◆ Available records:
- - -
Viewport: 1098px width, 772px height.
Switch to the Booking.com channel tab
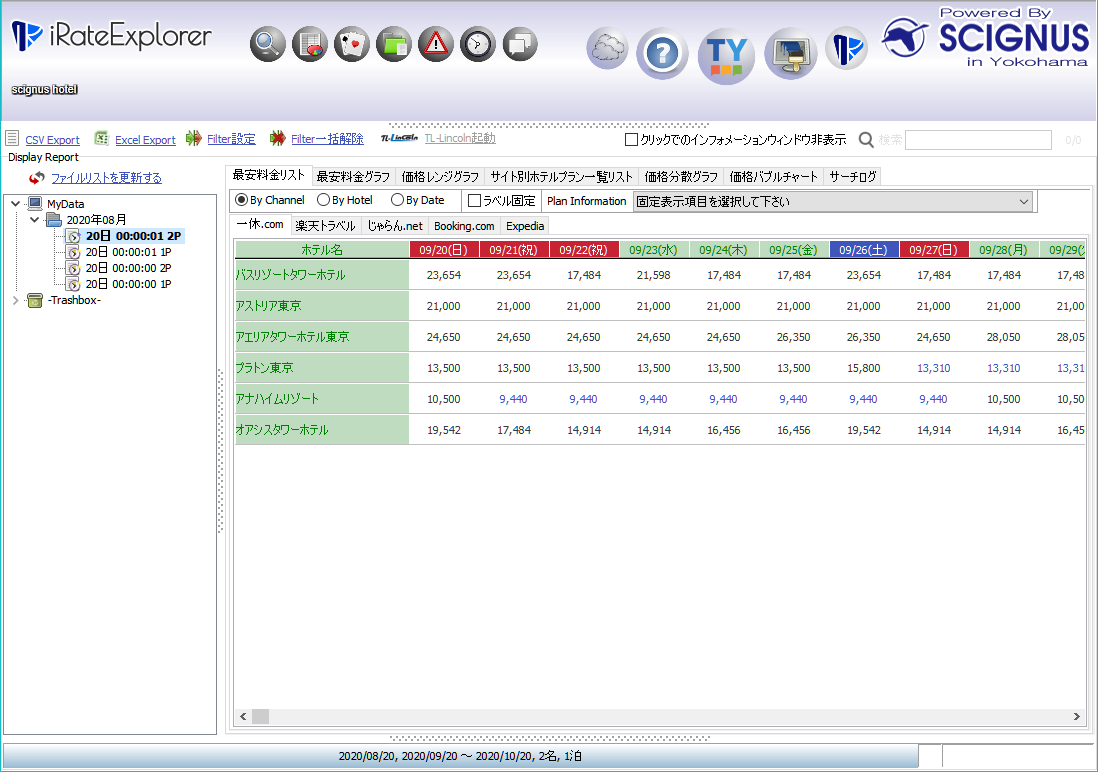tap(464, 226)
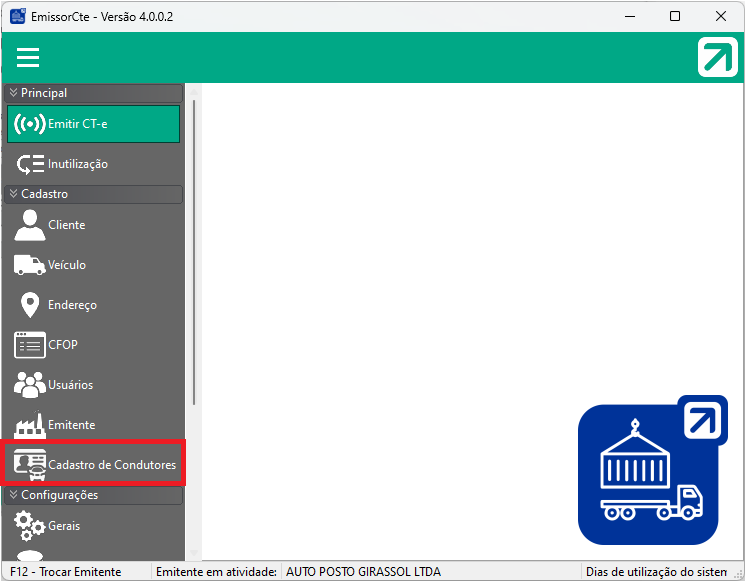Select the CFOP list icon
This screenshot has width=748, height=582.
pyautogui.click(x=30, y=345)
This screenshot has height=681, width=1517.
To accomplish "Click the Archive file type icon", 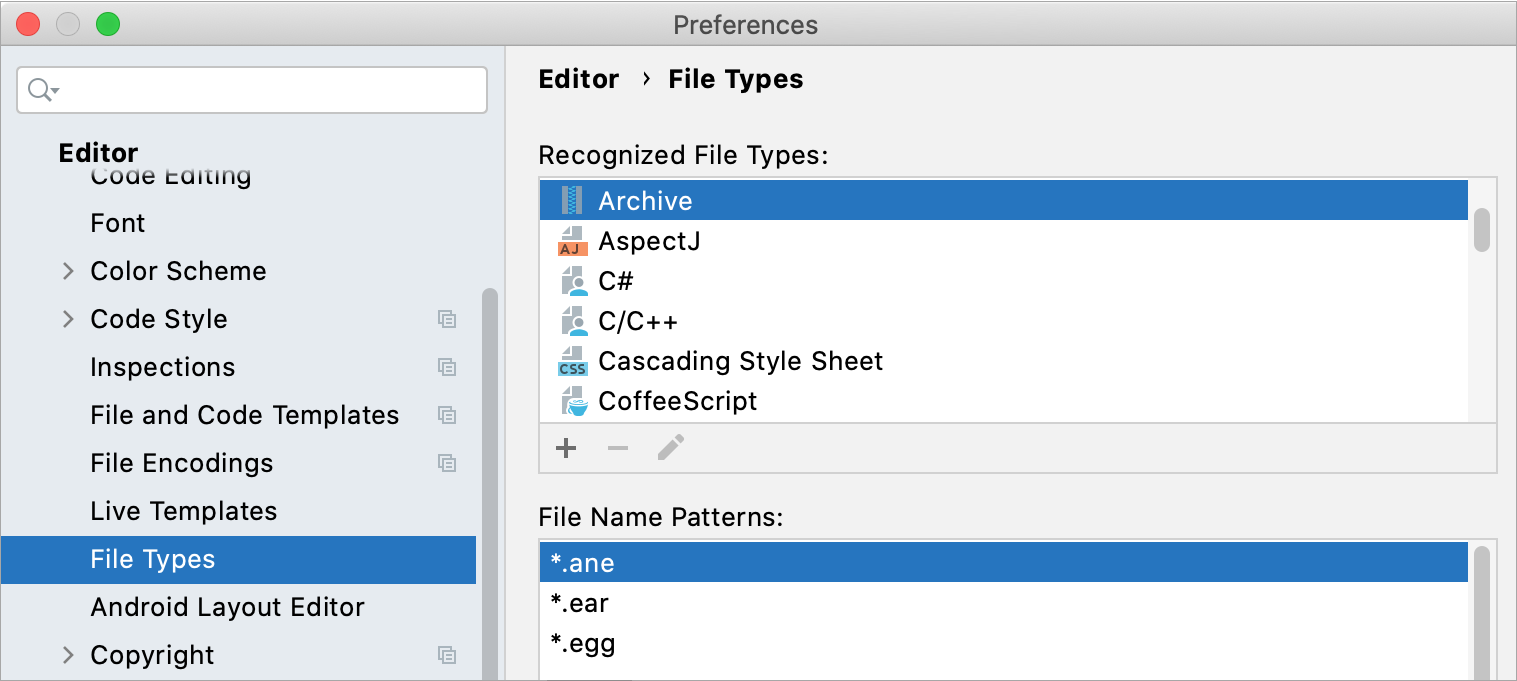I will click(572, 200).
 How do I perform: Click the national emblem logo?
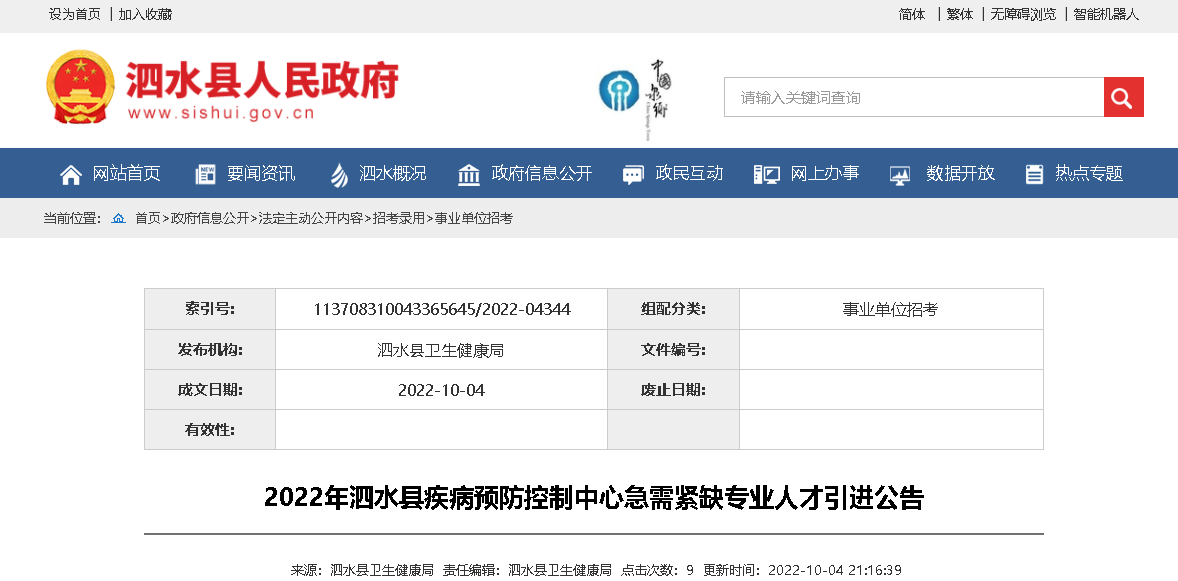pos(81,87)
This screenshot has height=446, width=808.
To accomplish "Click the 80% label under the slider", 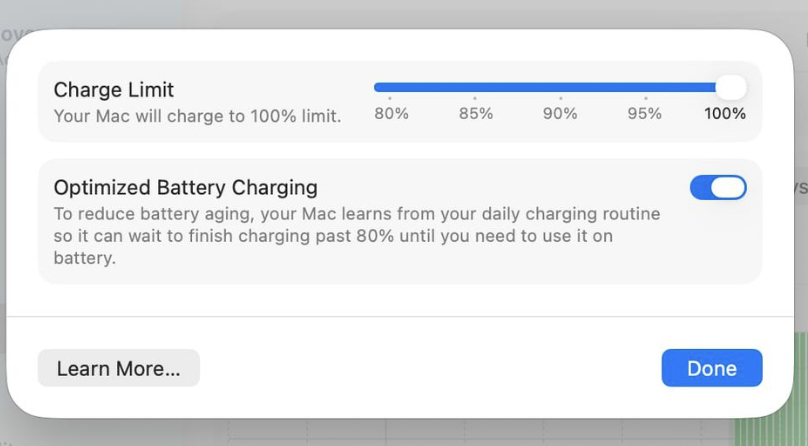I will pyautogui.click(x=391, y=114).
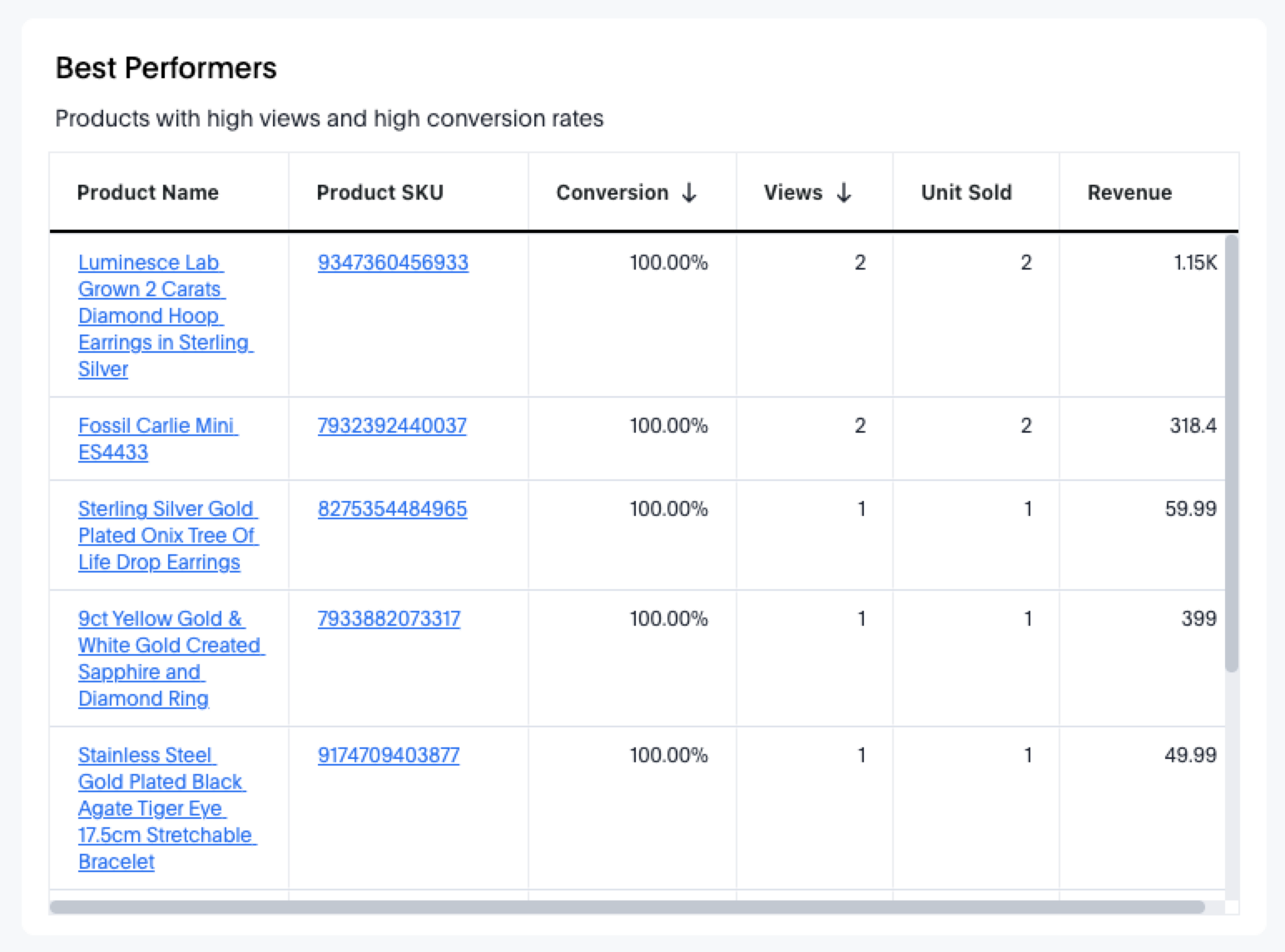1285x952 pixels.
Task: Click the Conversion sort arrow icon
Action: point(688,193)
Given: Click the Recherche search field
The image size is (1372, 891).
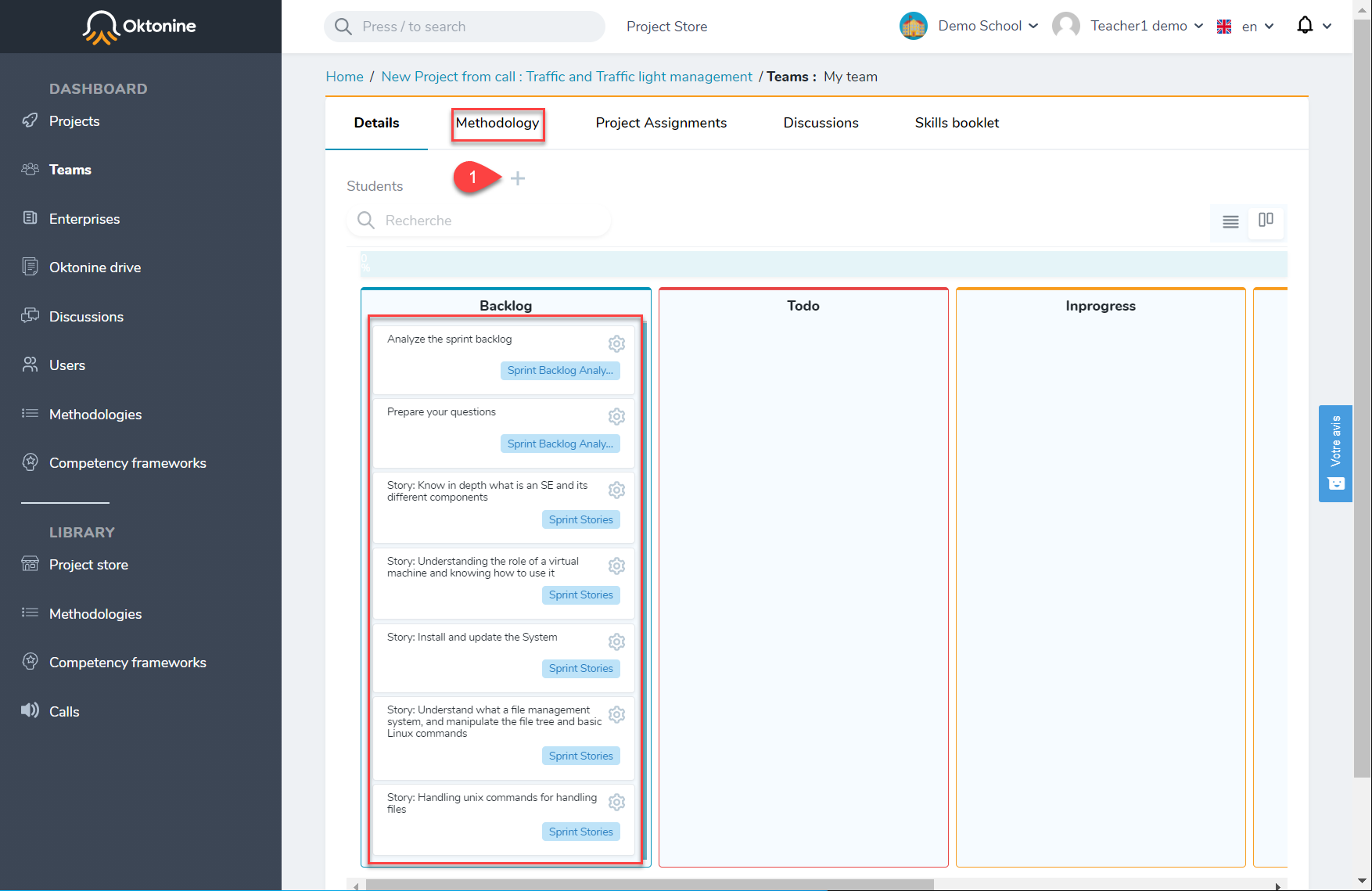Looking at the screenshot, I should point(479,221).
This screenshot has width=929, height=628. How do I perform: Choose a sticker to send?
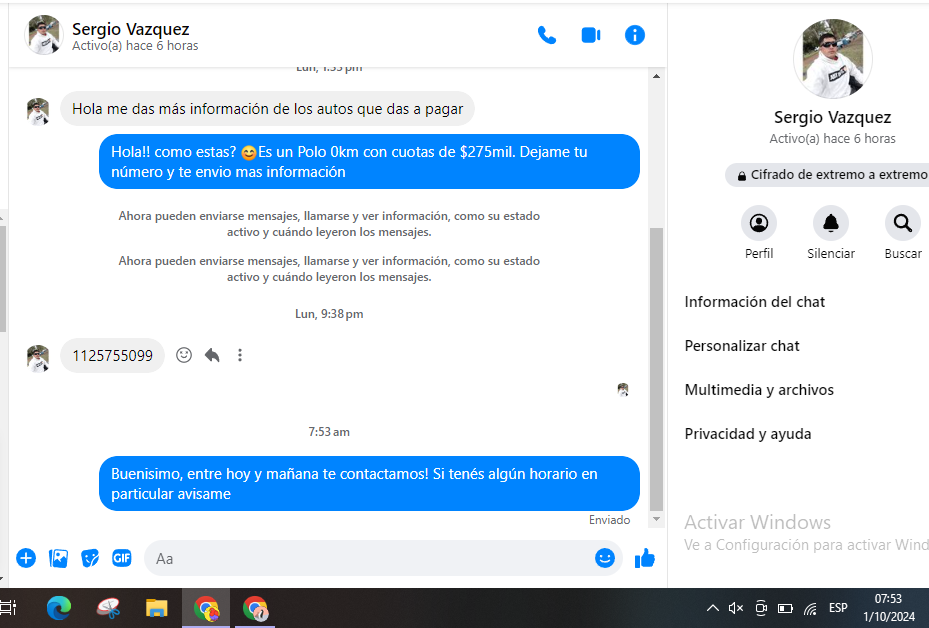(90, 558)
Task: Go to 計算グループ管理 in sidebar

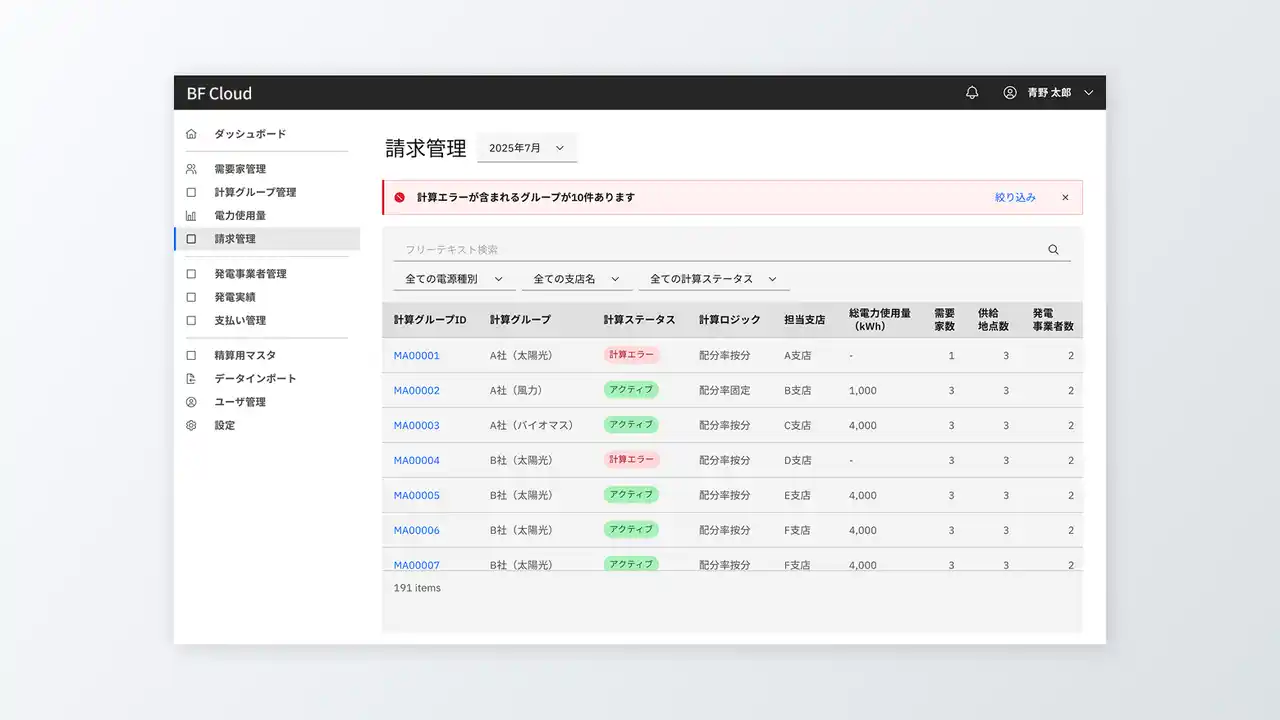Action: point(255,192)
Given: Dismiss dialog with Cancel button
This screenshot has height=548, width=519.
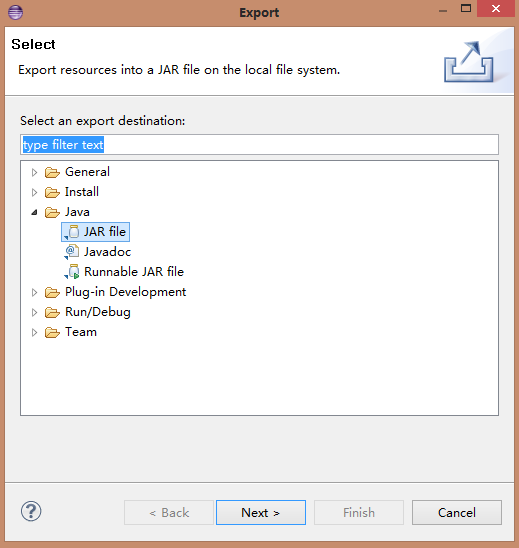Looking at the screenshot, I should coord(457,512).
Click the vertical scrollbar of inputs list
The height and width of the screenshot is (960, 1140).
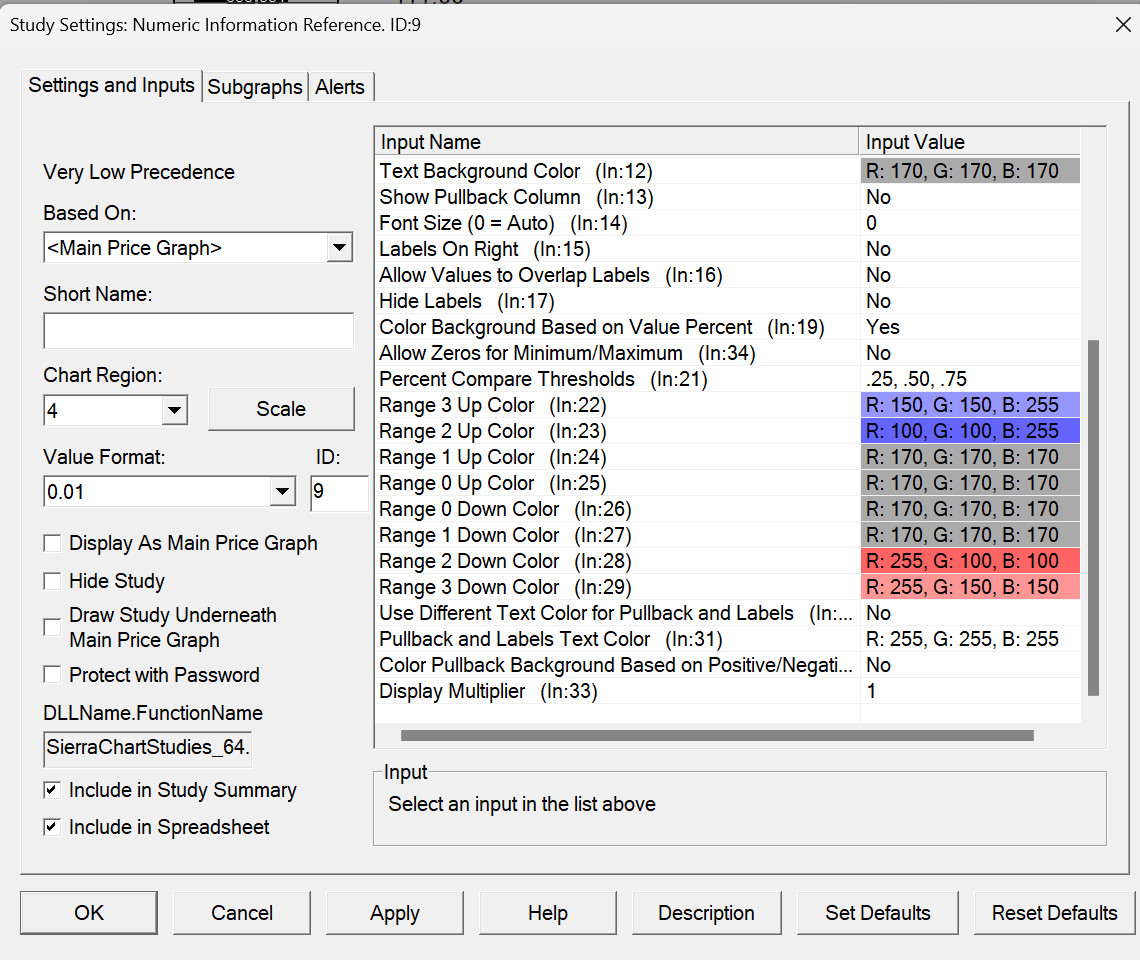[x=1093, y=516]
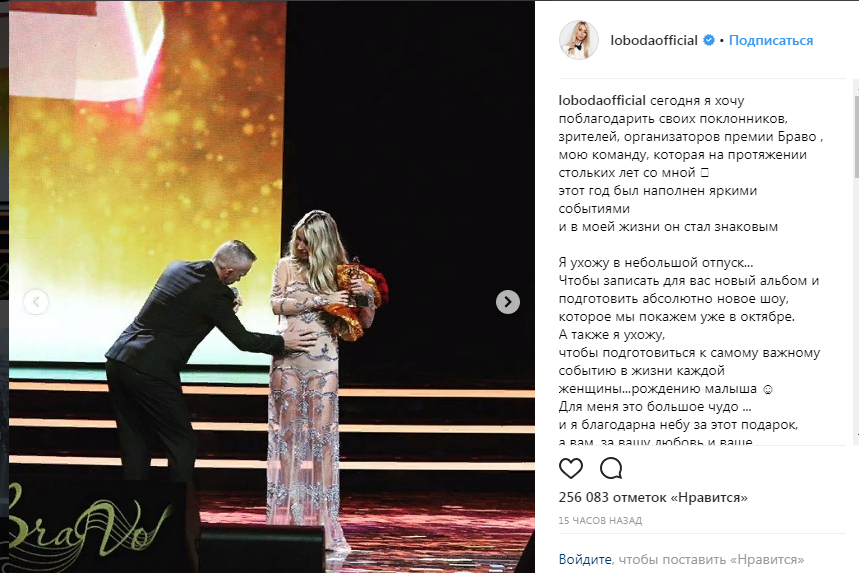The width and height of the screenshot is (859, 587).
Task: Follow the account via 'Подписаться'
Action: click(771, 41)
- - -
◆ Prompt: Where the line containing "Given: Dismiss dialog with Cancel button" appears, begin writing out the lines exactly, and continue through the end of the material above, omitting pictures.

◆ Response to this exercise:
Given: Dismiss dialog with Cancel button
This screenshot has height=548, width=519.
Looking at the screenshot, I should coord(457,512).
Click the vertical scrollbar of inputs list
The height and width of the screenshot is (960, 1140).
[x=1093, y=516]
The width and height of the screenshot is (859, 587).
Task: Follow the account via 'Подписаться'
Action: click(771, 41)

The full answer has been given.